Alguien
ha armado un payaso de vivos colores sobre una tela de arpillera.
Nos detenemos delante, señalo los pantalones, la chaqueta, la boca y
los ojos, la nariz y el pelo, cada uno de un color, y hago que me los
vaya diciendo. No acierta, recuerda los nombres pero no los asigna
correctamente, a casi todos les llama 'morado'. Cuando le corrijo,
dice aivá,
amarillo, claro.
Pasamos
a
las paralelas y luego a la rueda que gira. La empujo levemente por la
espalda para que se mueva o me pongo delante y le digo que venga
hacia mí. Se queda parada como si no me viese o su mente
no transmitiese las órdenes. El tiempo se ha dilatado para ella,
como si no corriera, tendiendo a la inmovilidad. Corro los visillos
para que mire cómo cae la lluvia, la caravana de camiones a lo
lejos, los perros que juegan en el patio de enfrente.
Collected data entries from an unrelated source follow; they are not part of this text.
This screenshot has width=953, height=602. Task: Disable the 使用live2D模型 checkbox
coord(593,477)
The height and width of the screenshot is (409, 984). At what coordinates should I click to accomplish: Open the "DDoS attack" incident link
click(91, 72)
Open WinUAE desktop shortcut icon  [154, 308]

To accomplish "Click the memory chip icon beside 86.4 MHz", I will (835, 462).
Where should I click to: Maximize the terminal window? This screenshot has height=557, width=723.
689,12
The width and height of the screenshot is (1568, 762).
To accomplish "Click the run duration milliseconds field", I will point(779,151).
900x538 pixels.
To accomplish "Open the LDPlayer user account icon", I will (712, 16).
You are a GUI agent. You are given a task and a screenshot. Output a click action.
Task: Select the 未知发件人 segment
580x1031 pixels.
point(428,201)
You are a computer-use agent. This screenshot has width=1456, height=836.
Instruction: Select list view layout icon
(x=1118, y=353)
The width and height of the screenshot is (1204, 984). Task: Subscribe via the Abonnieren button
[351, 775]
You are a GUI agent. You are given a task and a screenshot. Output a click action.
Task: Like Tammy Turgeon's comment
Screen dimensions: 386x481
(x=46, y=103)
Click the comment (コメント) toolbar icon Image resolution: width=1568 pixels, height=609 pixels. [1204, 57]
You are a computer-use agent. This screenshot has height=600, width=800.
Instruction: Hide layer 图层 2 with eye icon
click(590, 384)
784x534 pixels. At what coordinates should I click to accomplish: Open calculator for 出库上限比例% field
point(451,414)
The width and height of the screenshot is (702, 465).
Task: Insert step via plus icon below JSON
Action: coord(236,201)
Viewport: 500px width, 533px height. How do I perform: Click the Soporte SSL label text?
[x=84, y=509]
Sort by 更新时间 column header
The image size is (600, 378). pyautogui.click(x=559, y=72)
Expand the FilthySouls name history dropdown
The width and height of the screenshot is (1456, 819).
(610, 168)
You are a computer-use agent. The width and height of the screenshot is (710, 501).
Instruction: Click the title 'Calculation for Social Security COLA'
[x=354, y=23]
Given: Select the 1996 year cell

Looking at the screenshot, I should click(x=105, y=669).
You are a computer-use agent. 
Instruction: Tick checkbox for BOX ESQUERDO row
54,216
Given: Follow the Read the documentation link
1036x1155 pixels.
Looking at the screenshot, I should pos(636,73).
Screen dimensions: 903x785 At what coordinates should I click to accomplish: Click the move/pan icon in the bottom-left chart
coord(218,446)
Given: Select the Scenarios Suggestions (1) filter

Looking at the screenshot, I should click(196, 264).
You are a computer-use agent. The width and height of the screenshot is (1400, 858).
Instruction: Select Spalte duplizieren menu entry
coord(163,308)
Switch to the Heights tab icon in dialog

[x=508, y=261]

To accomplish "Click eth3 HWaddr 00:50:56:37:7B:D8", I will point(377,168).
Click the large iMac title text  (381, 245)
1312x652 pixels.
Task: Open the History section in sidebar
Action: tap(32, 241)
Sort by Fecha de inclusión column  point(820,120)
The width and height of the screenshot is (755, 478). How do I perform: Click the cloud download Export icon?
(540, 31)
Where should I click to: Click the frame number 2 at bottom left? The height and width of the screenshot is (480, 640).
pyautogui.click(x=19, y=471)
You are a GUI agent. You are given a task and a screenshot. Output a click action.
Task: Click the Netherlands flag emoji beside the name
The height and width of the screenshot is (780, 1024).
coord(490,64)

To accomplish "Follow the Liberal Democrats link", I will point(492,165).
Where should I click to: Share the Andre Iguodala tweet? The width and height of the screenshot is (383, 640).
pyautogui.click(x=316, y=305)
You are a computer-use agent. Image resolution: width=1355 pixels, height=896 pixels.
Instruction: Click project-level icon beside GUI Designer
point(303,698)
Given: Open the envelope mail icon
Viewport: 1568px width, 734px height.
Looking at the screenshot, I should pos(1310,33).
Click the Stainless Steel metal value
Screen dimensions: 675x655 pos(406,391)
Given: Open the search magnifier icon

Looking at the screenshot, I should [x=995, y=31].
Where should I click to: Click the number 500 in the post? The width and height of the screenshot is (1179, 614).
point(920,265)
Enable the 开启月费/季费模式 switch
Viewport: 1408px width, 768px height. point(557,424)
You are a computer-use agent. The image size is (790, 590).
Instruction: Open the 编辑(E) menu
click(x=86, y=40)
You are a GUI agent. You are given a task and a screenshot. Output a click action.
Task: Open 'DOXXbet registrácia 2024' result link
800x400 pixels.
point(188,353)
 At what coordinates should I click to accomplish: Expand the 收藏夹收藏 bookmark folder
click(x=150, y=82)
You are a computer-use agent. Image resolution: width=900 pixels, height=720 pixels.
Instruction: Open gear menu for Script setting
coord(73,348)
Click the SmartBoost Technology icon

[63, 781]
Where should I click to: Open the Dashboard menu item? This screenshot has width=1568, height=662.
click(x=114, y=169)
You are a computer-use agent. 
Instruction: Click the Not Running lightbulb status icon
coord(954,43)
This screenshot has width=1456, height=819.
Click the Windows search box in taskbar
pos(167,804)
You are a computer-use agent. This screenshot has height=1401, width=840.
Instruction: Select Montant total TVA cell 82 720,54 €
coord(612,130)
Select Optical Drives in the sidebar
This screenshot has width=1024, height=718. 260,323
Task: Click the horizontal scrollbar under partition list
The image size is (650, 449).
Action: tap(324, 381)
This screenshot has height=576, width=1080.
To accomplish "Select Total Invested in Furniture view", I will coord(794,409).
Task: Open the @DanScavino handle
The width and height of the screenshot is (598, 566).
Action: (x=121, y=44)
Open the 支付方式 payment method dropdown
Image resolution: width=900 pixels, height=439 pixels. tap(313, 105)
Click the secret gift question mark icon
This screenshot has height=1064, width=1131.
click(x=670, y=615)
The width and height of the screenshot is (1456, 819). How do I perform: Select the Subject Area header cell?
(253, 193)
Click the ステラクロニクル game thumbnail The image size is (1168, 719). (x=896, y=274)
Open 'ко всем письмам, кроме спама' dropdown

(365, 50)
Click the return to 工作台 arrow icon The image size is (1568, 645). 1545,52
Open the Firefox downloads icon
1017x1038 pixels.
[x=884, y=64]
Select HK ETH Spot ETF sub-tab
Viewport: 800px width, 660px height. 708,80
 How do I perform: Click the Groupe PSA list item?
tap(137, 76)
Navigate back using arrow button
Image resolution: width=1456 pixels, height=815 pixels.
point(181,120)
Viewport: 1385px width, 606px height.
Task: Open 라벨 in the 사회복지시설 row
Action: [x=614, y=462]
Cómo corren,
se pelean. Se va reanimando, soltando palabras, levantando la cabeza
hundida.
Cojo
un cono lleno de arandelas de plástico de colores y lo pongo sobre
una mesa. Cada arandela es como un donus que ha de encajar en el
cono. Le digo que los coja de uno en uno y los encaje. Ahora acierta
un poco mejor con el nombre de los colores, un 50 por ciento de
aciertos. Le señalo una planta de plástico que hay en otra mesa,
hago que toque los
pétalos, las
hojas, no puede con el blanco y el verde. Caminamos un poco hasta
llegar ante un par de macetas de
melisa que
hay junto a la escalera. Hago que las toque, que las palpe entre los
dedos. Le digo que es un ser vivo como nosotros, que vea la textura
tan diferente. Más adelante junto a la ventana trasera hay otro
tiesto con una
planta con hojas anchas y largas.
Se entretiene largamente en su hoja carnosa, raya con la uña la
superficie pegajosa. Le hablo como si
fuese Lucía, con la misma ternura, como si también ella tuviese que
aprender los nombres y consistencia de las cosas, a reconocer las
sensaciones con las que nos unimos a ellas. Pienso, me gustaría
cogerla en brazos y mecerla como haría con mi nieta.
Miramos
los cristales empapados de la ventana, los gotas deslizándose, la
atmósfera acuosa envolviendo las casas, los árboles, el monte a lo
lejos. Cómo
no me voy a acordar,
dice cuando le pregunto por el monte de Castrillo. Los campos están
encharcados como hace años que no veía en la planicie remolachera,
entre el arroyo y el río. Destellan cuando se rompe una nube y el
Sol se asoma un instante antes de volverse a ocultar. Un tren recorre
silencioso los márgenes del río, lo señaló y solo entonces se
agita su cuerpo con un rastro de emoción. Al volver sobre nuestros
pasos le pregunto cuántos donus hay sobre el cono, dice, tres, seis,
nueve, diez. Sorprendentemente acierta, hay diez. Ahora recuerda
mejor los colores, cuando nos paramos de nuevo ante el payasete
aunque no da con el azul de la pajarita.
Al
otro lado de la ventana el mundo es gris. Rachas de viento frío
zarandean los árboles desnudos. Le señalo cada cosa que está al
alcance de la vista, pero la sorprendo con los ojos cerrados y la
cabeza gacha, como si al mismo tiempo que se le borran las palabras
desapareciese el mundo exterior.
La
lluvia cae sobre el parabrisas mientras tecleo, uniforme, rítmica,
música natural para el corazón herido.